According to the DSM-5 criteria, a clinical diagnosis of anorexia is based on criteria including:
- The persistent restriction of energy intake leading to significantly low body weight (in the context of what is minimally expected for age, sex, developmental trajectory, and physical health).
- Either an intense fear of gaining weight, becoming fat, or persistent behaviors that interfere with weight gain.
- A disturbance in the way an individual views their body, weight, or shape
Atypical anorexia nervosa is one of the five disorders known as “other specified feeding or eating disorder,” or OSFED, and meets all of the criteria for anorexia nervosa with the exception of low weight. Individuals with atypical anorexia nervosa engage in binging/purging and/or restricting behaviors, have an intense fear of gaining weight, and carry a disturbance in their self-image; however, they are of average weight as opposed to being underweight.
According to the Cleveland Clinic Journal of Medicine…:
“…compared with those who have anorexia nervosa, patients with atypical anorexia nervosa usually present for treatment after a longer duration of illness and are less likely to receive inpatient care, suggesting that the seriousness of their illness is not recognized because of their normal weight. Yet patients with atypical anorexia nervosa can be just as medically ill as their peers with anorexia nervosa and can have even greater eating disorder psychopathology.

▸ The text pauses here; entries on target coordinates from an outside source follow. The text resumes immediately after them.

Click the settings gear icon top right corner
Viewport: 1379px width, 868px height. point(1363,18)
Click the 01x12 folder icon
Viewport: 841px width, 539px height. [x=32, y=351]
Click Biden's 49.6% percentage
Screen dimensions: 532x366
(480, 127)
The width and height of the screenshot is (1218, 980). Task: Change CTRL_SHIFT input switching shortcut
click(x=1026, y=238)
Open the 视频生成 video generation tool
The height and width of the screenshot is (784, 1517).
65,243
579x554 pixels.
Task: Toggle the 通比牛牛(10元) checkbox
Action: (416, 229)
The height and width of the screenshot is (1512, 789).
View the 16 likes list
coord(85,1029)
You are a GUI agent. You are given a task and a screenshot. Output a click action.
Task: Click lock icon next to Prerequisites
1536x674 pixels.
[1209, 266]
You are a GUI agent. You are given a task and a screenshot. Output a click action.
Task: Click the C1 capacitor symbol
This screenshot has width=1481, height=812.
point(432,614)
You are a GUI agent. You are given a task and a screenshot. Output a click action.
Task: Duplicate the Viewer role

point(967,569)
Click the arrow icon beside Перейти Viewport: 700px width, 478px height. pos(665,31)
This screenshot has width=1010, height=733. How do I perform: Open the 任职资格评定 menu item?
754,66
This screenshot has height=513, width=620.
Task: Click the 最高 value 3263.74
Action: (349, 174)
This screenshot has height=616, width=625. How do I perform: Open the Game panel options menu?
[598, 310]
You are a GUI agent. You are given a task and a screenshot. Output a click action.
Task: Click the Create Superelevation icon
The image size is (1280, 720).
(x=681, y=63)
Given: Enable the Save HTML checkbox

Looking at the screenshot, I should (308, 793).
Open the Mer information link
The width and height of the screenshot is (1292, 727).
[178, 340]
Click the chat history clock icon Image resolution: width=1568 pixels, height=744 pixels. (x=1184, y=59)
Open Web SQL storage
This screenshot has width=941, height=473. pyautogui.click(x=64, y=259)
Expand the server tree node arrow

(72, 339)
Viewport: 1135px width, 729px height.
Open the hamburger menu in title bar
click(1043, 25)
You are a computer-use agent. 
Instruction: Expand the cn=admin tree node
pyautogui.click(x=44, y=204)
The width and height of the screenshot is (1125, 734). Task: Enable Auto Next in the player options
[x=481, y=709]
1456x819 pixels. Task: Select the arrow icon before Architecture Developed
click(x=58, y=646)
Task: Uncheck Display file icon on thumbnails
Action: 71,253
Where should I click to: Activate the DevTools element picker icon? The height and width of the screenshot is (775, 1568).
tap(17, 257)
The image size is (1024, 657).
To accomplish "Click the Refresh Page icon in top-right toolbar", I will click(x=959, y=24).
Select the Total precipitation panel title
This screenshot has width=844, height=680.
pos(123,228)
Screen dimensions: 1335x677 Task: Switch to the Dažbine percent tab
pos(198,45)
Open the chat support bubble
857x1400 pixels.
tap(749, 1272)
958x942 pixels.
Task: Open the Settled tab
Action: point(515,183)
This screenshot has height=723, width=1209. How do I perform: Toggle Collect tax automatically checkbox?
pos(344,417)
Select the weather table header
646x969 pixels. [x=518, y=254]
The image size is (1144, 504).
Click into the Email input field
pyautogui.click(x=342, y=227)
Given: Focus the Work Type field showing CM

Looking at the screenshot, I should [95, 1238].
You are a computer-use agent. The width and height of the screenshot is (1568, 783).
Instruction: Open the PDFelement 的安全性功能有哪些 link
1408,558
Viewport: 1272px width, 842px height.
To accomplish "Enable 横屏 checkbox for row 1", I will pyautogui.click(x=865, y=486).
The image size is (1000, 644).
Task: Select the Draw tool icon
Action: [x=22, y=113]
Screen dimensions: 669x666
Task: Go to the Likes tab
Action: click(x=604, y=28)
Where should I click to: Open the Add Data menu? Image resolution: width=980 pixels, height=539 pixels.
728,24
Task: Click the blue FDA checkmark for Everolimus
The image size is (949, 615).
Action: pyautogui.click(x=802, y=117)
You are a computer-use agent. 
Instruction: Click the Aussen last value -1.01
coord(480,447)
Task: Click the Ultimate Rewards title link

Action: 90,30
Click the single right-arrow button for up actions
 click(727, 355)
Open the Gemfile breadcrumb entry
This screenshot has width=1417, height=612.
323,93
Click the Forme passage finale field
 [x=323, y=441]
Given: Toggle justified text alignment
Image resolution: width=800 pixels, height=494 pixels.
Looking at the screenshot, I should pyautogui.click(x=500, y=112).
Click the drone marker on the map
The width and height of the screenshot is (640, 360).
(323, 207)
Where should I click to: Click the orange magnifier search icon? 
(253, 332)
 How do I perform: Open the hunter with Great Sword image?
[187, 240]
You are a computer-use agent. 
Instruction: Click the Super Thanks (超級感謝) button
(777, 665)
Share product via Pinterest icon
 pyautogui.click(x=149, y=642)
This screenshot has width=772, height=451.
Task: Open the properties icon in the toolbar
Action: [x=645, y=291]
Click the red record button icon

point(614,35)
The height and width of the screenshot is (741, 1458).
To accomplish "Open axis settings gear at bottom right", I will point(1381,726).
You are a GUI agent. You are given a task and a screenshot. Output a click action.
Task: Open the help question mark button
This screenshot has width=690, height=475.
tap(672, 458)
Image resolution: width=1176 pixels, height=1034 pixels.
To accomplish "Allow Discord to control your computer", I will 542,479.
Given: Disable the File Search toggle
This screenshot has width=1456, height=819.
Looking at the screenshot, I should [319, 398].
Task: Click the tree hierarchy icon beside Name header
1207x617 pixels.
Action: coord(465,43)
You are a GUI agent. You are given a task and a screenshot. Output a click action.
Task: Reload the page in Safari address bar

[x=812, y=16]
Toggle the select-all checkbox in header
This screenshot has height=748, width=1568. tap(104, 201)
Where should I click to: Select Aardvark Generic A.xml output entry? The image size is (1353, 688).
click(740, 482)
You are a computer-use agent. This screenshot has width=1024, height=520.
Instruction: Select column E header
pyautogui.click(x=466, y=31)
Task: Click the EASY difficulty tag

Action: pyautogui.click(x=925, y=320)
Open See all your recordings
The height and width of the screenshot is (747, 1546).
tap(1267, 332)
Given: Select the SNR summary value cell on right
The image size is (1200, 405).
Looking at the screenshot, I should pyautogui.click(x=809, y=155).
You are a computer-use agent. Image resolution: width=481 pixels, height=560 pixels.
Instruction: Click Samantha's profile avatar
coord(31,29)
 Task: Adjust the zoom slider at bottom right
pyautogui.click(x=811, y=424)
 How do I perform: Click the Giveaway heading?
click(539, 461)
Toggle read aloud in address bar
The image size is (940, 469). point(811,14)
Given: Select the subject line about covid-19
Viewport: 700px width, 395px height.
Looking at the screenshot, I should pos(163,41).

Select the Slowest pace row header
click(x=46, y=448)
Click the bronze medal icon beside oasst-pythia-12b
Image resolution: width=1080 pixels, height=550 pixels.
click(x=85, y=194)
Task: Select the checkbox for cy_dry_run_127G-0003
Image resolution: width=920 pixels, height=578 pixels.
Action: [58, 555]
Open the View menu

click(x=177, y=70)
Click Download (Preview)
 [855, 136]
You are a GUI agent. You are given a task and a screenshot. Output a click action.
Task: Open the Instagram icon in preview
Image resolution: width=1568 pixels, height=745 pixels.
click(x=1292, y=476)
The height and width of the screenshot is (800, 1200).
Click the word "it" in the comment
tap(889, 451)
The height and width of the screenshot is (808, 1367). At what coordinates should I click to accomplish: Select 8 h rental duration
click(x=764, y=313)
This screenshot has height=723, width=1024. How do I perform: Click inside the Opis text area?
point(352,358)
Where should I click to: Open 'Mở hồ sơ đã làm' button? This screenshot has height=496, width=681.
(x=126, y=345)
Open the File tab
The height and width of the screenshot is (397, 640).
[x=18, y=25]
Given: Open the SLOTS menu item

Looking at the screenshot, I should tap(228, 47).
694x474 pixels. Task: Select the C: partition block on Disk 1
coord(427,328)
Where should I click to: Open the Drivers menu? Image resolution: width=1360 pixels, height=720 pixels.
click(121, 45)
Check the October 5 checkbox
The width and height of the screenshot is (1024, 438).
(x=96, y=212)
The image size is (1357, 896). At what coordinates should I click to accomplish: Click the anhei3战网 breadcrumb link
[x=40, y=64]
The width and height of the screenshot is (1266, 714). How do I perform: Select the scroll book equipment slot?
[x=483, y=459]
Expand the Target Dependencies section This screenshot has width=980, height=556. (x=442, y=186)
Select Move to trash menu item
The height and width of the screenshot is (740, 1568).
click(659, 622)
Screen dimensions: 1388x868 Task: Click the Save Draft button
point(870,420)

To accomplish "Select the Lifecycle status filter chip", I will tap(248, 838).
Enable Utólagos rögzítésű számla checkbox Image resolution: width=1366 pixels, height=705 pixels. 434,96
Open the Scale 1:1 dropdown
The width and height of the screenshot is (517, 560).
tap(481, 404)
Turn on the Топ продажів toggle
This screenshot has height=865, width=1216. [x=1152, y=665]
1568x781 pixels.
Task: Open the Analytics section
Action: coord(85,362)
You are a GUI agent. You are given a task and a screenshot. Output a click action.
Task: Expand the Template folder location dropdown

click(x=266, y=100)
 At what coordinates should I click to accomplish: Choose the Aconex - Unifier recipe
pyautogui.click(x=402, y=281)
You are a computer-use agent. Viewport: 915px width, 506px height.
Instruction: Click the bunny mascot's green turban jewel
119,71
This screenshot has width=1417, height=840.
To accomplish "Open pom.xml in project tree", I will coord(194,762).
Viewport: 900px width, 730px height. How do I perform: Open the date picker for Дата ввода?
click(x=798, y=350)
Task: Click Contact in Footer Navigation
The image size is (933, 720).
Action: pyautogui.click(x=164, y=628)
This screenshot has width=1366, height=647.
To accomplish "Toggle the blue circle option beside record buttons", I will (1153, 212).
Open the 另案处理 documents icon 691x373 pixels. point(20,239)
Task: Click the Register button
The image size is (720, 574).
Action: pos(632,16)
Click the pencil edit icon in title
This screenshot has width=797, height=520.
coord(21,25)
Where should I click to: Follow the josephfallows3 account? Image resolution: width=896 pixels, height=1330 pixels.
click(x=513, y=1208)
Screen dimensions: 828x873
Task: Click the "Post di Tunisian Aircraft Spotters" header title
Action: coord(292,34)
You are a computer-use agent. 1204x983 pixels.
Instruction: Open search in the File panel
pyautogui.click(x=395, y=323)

“While it is well recognized that no body system is immune from the medical complications of restricting eating disorders, there is an emerging understanding that some of these same complications occur in patients with weight suppression (i.e., those who lose a lot of weight, regardless of whether they end up underweight). Specifically, from a cardiac standpoint, marked bradycardia, hypotension, and pulse nadir have been described. Although these cardiac findings resolve with nutritional rehabilitation and their long-term significance is not yet known, it is noteworthy that they can occur even when the absolute current weight is not low by traditional standards.”
I remember that during my last ED inpatient hospitalization in 2012, when an outpatient treatment program told me I was too sick for outpatient, I went inpatient, but the insurance company denied me after a couple of days due to my weight, which was low for me, but not low enough to meet the criteria for “anorexia.” Before I knew I had to leave, one of the other girls on the unit casually said to me, “Oh you’re here to maintain,” which devastated me, because I knew I was there to gain weight. Dr. Lev, my regular outpatient psychiatrist and therapist at the time, refused to see me until I had gained back the weight, which necessitated seeing a new therapist—an ED specialist, a stranger. But I did, and slowly I regained the weight, with starting back with Dr. Lev as the incentive.
I’m glad the “rules” have changed so that everyone can now get the help they need, regardless of weight.